Q2: What are the key drivers of land use change which need to be planned for, and how should they be planned for? What is the role of multifunctional land use strategies in implementing these plans?

  1.         Recent economic impacts of the Ukraine conflict have shown the need to balance the key drivers of food security and energy security with tackling the twin challenges of climate change and biodiversity loss.  The NFU recognises that some land use change is ‘hard’, permanent and effectively irreversible (e.g. urban sprawl, conversion of farmland to forestry, re-wetting of previously drained land); whereas other changes may be considered ‘soft’ and reversible (e.g. perennial energy crops, solar farms, or even well-restored mineral extraction).  Previous reports on optimising rural land use have shown the need to consider multifunctionality or overlapping land uses rather than treating different uses as mutually exclusive[5];
     

 

  1.         A more complete list of ‘hard’ pressures for land use change includes:

 

  1. Examples of ‘soft land use change pressures include:

What is the role of multifunctional land use strategies in implementing these plans? 

 

  1.         In principle the development of multifunctional land use strategies could play an important role in overlaying current and potential land use and identifying conflict and best fit scenarios. However, the NFU is doubtful that there exist bodies, especially at a local level, that have the necessary range of expertise to develop such land use strategies and plans. In the absence of such expertise, there is a real risk that land use allocation becomes a case of what is most familiar or skills that are readily available, rather than an objective assessment of land capability and optimal outcome locally and at national levels. If such strategies were subject to local democratic challenge (as one assumes they would be, as are Local Development Frameworks) then again the outcome of this exercise would be at best unpredictable. 

 

Q3: How might we achieve greater and more effective coordination, integration and delivery of land use policy and management at a central, regional, local and landscape level?

  1.         Regardless of scale, the NFU would prefer to see, instead of an exclusively top-down approach to land use planning, the use of land capability mapping tools (such as more finely-scaled and up to date Agricultural Land Classification) to help individual farmers assess their potential to deliver public goods alongside the production of food, fibre and energy.  Our role is to offer guidance to our farmer and grower members, but not to direct land use change towards specific regions or sectors.   We also firmly believe that land use strategies should be developed in consultation with land management from the very beginning of the process to ensure these are an accurate representation of what is on the ground, or what could be achieved

Farming and land management

Q4: What impacts are changes to farming and agricultural practices, including food production, likely to have on land use in England? What is the role of new technology and changing standards of land management?

[WRITTEN TASK 1] Could you write out, line for line, the records from the line containing "This screenshot has width=700, height=500." up to and including the final line of the records?

Dataset entries
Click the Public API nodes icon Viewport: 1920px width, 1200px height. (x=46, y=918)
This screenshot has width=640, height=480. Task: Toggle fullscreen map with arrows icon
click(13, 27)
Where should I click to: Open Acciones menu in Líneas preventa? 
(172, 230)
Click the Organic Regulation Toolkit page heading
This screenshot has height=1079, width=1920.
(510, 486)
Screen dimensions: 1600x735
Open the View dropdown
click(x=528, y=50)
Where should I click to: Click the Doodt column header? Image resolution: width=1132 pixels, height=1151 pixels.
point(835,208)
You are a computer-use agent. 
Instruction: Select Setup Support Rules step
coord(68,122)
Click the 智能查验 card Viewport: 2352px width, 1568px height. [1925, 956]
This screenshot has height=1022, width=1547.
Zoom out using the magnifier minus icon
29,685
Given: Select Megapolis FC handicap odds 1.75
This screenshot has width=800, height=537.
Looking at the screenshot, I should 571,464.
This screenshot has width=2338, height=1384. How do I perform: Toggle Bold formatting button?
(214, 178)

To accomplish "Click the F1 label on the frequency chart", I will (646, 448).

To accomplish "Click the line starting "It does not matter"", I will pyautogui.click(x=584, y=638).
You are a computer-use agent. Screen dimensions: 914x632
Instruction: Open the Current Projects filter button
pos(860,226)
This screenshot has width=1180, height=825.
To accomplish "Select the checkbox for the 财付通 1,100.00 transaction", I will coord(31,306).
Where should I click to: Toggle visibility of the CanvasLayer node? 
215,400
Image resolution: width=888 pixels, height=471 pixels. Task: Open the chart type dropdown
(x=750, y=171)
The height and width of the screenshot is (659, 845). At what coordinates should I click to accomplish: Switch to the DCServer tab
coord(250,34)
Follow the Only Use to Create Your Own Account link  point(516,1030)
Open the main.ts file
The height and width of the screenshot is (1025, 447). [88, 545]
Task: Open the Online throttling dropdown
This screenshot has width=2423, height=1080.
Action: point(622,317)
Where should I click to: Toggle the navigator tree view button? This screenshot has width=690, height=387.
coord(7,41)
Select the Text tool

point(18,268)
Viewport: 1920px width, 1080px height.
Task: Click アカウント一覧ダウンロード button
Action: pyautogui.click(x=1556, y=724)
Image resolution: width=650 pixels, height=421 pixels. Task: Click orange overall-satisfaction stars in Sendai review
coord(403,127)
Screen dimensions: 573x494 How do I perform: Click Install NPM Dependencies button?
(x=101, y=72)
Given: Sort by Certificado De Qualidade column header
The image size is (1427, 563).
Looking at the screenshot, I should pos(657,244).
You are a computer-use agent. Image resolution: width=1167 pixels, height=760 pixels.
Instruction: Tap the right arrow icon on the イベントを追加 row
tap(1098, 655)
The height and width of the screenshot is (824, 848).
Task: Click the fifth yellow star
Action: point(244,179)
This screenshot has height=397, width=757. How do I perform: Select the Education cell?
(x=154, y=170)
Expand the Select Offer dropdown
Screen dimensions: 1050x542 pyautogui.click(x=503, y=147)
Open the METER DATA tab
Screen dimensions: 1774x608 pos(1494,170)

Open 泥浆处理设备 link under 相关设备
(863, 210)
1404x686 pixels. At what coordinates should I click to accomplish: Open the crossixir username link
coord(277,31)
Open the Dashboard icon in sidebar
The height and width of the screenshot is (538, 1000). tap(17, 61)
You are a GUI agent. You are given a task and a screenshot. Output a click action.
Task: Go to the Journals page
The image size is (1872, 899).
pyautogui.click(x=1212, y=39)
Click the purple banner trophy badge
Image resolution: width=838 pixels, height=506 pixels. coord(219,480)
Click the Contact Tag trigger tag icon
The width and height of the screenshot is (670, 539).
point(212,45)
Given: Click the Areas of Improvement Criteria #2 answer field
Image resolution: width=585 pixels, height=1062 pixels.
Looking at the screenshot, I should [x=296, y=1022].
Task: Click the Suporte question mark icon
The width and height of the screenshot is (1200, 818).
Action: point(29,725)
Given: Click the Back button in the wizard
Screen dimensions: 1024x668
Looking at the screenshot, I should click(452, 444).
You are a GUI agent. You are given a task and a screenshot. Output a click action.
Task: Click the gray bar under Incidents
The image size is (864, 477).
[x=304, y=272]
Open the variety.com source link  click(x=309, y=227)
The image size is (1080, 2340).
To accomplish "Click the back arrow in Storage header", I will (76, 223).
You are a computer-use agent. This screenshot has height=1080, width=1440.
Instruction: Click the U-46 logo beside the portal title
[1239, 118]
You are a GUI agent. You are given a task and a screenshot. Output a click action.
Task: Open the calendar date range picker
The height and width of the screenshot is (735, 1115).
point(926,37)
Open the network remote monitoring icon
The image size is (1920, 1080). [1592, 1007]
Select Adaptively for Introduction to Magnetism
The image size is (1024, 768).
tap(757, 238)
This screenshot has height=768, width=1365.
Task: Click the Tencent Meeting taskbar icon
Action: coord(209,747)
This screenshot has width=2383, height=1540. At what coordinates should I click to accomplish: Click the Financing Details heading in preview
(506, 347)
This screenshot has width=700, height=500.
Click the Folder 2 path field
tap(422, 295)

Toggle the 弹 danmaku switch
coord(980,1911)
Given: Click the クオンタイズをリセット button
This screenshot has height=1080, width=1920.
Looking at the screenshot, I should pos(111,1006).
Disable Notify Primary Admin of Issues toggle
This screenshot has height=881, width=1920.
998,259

[WRITTEN TASK 2] Can you reproduce the land use passage word for word, from "1.         In principle" up to and including "at best unpredictable."?

[COMPLETE ANSWER 1]
This screenshot has width=700, height=500.
Click the Folder 2 path field
tap(422, 295)

Toggle the 弹 danmaku switch
coord(980,1911)
Given: Click the クオンタイズをリセット button
This screenshot has height=1080, width=1920.
Looking at the screenshot, I should pos(111,1006).
Disable Notify Primary Admin of Issues toggle
This screenshot has height=881, width=1920.
998,259

[COMPLETE ANSWER 2]
1.         In principle the development of multifunctional land use strategies could play an important role in overlaying current and potential land use and identifying conflict and best fit scenarios. However, the NFU is doubtful that there exist bodies, especially at a local level, that have the necessary range of expertise to develop such land use strategies and plans. In the absence of such expertise, there is a real risk that land use allocation becomes a case of what is most familiar or skills that are readily available, rather than an objective assessment of land capability and optimal outcome locally and at national levels. If such strategies were subject to local democratic challenge (as one assumes they would be, as are Local Development Frameworks) then again the outcome of this exercise would be at best unpredictable.